[Start of section]

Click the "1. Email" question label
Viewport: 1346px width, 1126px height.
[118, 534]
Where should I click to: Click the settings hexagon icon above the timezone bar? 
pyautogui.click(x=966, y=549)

[End of section]

What is expected ▸ Starting with the line that holds "Where should I", copy each remaining line of the listing above exactly, through the last one.

Written solution ▸
Where should I click to: Click the settings hexagon icon above the timezone bar? 
pyautogui.click(x=966, y=549)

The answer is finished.